If you’re looking for someone to maintain your app for a year or more, and a team’s longest partnership is a few months, you might want to ask further questions or continue your search.

At the time of this article (December 2019) our longest client partnership is over 12 years.

What service do they use to monitor application performance?

Development firms responsible for Ruby on Rails applications should rely on performance monitoring tools for your app. You might ask them for more details, too.

For example, ask them what metrics, specifically, do they keep a close eye on?

There’s a lot more to keeping an application well-oiled than fast page speed. They should be able to speak to performance with some experience.

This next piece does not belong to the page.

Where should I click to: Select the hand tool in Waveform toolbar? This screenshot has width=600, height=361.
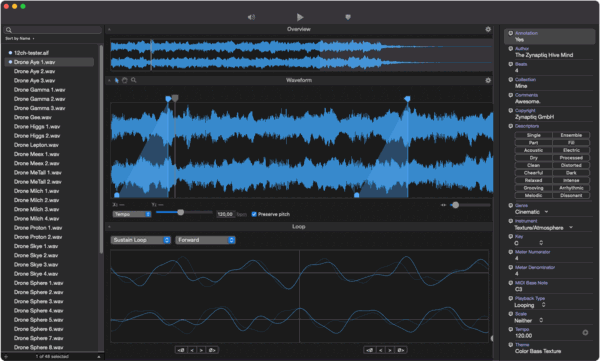coord(125,80)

What areas of your project do they believe might have issues to keep an eye on?

We’re longtime customers of New Relic for this purpose.

The most common performance issues that we see in projects that we inherit are:

  • Slow database queries
  • Search indexes
  • A lack of caching
  • Missing database indexes
  • Slow AJAX requests
  • Slow page rendering on key pages

Ask them how often they check on these. Is this a high priority for their dev team? Do they get alerted when performance metrics cross thresholds? What examples can they provide of application performance improvement?

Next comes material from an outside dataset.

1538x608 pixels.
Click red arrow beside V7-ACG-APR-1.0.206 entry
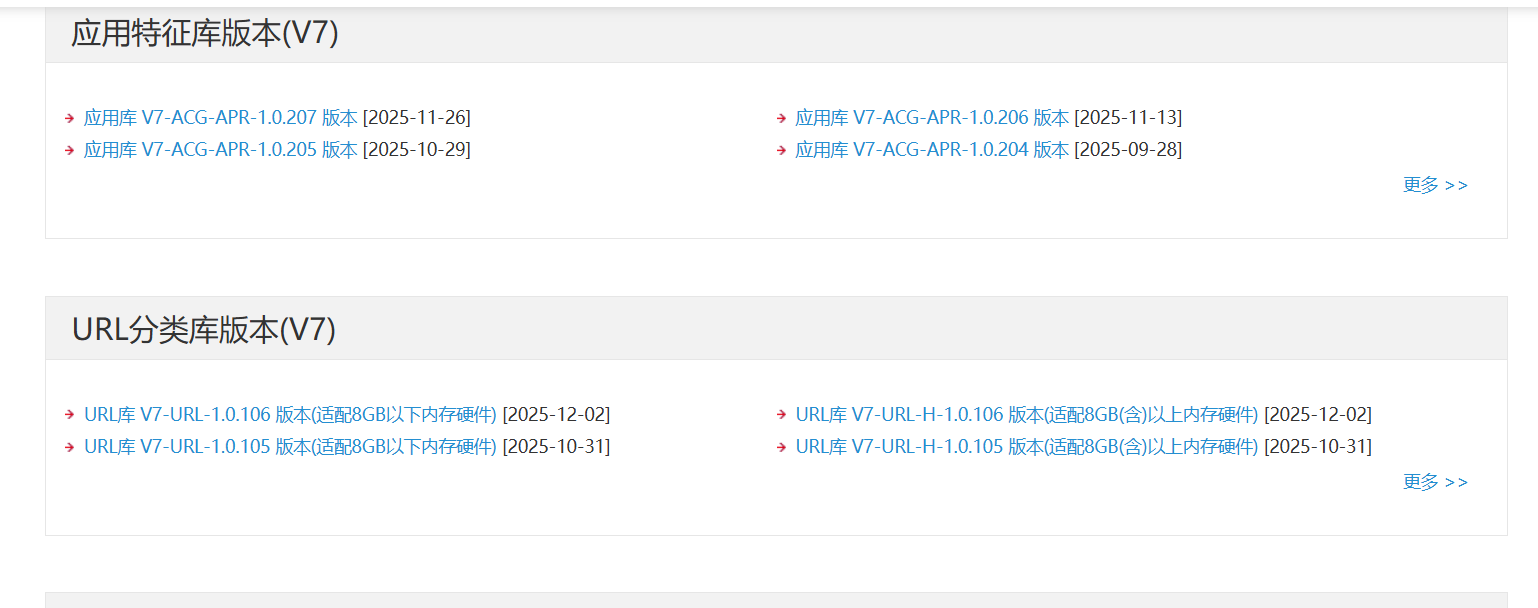coord(782,118)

How do they prioritize upgrades with other maintenance?

Version upgrades for Ruby and Rails are necessary parts of support and maintenance for Rails applications. But it can be difficult to prioritize them within the workflow of regular support and feature requests for a live application. Version upgrades cost time and money to perform, but they aren’t necessarily noticeable for your end-users to see results from.

However, they’re extremely important for the health of your app. Whenever a Rails application gets behind several major versions, it stops receiving security patches from the team that maintains Rails itself. That means if a security vulnerability is discovered on an outdated application, the responsibility for fixing it falls solely on the development team maintaining that app.

It’s a lot of avoidable responsibility – especially when personal or credit card data is involved in an application.

We plan ahead to schedule these upgrades with our clients when possible. When Rails is planning a new major version, they usually announce several months in advance when they plan to release the version, and what older versions are no longer supported. We then put this on our clients’ radars if it will be a major upgrade. This allows them to budget for the time needed to perform the upgrade. As with most types of maintenance, if you do a little at a time, it doesn’t have to be a huge project all at once. When possible, we’ll upgrade to the newer minor versions of Rails between doing major upgrades.

Can I speak with a few past/current partners who are similar to my project?

It’s always helpful to speak with a developer’s past or previous partners for a first-hand account of how they work and communicate. It’s even more helpful if they have a reference who is similar to you. This could mean a similar industry, type of application, or

Ideally, they’ll have a few people to direct you to without doing too much digging. If they have trouble identifying someone that they have worked with that will recommend them, you might have uncovered a red flag.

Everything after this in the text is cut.